- WORK TO DO: Can you render the lines as a numbered list, leaving out any blank lines, starting with the line that contains "p33 (340, 1633)" and going through the line that contains "Refund Policy (57, 2444)", both included?

- ENTRIES:
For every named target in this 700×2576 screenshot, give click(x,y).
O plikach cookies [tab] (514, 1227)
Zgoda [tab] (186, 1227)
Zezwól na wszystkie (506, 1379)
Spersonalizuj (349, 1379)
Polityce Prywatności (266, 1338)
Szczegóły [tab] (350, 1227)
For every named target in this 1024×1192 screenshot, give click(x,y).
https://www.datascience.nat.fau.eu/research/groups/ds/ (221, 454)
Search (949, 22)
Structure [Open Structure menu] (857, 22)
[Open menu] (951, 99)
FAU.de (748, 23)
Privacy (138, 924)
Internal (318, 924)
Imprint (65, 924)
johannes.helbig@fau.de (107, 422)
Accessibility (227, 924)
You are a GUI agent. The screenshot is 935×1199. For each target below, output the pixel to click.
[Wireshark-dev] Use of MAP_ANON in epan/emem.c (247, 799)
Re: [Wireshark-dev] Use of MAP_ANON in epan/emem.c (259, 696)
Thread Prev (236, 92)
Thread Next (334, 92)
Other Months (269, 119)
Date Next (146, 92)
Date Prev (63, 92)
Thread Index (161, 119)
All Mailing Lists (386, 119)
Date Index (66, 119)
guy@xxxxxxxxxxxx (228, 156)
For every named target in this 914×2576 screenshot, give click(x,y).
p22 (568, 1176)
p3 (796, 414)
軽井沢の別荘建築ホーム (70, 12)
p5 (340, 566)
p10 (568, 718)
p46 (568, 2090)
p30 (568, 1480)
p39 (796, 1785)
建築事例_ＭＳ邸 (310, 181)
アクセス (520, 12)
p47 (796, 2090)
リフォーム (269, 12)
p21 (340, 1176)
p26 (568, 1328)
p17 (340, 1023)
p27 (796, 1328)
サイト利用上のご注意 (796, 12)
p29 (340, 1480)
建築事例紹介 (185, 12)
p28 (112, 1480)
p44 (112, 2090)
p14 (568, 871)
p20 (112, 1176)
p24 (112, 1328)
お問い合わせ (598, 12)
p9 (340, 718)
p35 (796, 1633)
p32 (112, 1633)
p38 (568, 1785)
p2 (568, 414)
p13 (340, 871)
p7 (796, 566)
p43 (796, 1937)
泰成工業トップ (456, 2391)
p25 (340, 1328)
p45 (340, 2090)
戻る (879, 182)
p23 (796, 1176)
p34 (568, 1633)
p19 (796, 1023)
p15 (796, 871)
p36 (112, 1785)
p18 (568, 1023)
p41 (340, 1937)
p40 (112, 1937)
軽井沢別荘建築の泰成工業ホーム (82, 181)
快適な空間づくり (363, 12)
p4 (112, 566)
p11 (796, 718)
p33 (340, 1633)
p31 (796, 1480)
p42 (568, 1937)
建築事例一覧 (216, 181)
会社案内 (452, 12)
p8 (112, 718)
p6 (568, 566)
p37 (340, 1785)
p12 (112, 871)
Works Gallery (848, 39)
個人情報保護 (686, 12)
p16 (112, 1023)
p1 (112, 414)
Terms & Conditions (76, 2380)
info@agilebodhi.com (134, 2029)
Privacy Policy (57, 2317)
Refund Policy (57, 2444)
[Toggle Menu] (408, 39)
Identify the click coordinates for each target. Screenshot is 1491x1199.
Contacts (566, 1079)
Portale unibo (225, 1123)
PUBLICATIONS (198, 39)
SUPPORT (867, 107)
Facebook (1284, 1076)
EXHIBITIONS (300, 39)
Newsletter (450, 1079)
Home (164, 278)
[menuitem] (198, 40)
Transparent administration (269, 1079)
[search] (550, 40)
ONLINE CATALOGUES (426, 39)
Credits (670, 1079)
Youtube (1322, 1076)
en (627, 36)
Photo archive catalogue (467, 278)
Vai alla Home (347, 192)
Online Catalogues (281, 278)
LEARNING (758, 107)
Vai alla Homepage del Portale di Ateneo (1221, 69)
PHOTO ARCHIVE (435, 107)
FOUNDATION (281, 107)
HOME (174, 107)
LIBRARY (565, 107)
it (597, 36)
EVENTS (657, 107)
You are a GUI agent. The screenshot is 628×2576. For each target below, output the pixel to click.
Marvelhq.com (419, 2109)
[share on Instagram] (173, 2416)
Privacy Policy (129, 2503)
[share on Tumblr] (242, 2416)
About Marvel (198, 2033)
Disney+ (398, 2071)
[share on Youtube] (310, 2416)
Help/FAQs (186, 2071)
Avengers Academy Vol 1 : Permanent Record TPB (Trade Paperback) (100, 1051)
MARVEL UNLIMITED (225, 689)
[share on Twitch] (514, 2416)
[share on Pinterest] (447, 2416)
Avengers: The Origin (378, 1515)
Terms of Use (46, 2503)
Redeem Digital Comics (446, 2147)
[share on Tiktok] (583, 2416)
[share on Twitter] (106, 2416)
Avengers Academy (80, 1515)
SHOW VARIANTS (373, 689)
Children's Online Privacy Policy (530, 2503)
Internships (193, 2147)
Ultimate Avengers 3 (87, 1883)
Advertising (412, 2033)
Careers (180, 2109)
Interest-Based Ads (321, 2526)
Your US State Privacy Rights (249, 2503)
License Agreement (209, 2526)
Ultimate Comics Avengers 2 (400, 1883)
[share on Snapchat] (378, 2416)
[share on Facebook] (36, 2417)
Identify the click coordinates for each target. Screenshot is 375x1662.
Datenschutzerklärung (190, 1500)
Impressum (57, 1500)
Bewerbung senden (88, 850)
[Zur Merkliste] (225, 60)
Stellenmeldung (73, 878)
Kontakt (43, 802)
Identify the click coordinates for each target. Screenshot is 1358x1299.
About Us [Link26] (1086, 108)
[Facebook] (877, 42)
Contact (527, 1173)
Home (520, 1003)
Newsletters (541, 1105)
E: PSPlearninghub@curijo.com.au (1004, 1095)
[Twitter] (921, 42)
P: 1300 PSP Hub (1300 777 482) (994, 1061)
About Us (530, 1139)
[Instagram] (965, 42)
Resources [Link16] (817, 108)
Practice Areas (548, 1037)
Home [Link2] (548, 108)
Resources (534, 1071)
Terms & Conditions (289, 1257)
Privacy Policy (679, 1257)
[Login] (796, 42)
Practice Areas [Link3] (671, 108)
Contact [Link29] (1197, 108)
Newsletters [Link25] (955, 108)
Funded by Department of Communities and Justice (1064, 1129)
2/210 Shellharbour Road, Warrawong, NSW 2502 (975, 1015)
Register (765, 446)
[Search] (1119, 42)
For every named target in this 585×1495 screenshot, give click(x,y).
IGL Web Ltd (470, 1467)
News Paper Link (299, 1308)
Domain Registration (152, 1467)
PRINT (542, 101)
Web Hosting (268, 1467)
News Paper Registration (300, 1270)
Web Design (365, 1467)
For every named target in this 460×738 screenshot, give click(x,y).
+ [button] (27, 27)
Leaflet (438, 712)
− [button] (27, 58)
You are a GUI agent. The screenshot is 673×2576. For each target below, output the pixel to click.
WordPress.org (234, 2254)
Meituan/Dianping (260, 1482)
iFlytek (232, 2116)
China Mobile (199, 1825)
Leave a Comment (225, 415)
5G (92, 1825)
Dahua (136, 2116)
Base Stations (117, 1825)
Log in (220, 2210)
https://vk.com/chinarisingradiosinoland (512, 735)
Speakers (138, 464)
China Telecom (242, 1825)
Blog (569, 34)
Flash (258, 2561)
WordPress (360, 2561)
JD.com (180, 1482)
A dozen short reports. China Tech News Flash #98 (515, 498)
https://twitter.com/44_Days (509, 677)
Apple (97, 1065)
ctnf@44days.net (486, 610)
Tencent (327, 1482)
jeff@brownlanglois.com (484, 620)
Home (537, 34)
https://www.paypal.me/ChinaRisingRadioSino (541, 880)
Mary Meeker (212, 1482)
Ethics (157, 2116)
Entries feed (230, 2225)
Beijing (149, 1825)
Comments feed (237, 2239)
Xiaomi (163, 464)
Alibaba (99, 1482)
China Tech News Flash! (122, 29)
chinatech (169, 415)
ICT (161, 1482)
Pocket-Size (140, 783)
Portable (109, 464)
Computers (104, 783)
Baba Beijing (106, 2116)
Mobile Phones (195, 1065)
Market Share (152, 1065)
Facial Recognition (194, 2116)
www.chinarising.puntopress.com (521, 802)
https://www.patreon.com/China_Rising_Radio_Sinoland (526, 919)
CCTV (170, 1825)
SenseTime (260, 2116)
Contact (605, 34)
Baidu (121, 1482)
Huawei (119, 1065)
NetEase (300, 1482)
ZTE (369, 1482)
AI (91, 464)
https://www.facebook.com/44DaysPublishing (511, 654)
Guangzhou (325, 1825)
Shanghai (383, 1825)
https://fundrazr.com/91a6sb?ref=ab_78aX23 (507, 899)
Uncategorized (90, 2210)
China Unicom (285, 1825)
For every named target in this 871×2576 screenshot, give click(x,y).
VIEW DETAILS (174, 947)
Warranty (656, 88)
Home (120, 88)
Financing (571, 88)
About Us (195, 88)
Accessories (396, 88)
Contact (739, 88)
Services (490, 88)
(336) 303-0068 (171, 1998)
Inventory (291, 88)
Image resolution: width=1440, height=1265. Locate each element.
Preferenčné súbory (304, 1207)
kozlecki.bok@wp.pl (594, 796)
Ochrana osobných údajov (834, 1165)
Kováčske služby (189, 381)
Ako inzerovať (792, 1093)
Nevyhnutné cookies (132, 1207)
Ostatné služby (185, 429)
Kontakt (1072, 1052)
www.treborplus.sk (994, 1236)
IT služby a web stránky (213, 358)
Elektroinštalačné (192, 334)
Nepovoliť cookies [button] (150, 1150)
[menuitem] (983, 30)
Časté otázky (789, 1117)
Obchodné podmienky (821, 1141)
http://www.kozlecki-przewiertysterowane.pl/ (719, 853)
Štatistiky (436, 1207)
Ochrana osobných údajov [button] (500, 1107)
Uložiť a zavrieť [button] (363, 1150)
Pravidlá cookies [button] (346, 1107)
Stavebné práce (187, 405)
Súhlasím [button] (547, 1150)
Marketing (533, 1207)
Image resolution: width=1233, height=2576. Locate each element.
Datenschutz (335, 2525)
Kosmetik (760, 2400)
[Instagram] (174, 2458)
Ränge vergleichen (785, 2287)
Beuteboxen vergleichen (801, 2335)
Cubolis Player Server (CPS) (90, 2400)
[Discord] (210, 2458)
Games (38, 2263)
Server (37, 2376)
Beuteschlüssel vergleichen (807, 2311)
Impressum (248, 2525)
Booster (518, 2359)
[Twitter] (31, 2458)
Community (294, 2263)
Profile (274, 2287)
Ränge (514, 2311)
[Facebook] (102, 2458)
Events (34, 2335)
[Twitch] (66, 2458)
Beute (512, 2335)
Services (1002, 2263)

- SOLUTION FOR THIS EXERCISE:
1. p33 (340, 1633)
2. p31 (796, 1480)
3. p42 (568, 1937)
4. 建築事例一覧 (216, 181)
5. 会社案内 (452, 12)
6. p8 (112, 718)
7. p6 (568, 566)
8. p37 (340, 1785)
9. p12 (112, 871)
10. Works Gallery (848, 39)
11. 個人情報保護 (686, 12)
12. p16 (112, 1023)
13. p1 (112, 414)
14. Terms & Conditions (76, 2380)
15. info@agilebodhi.com (134, 2029)
16. Privacy Policy (57, 2317)
17. Refund Policy (57, 2444)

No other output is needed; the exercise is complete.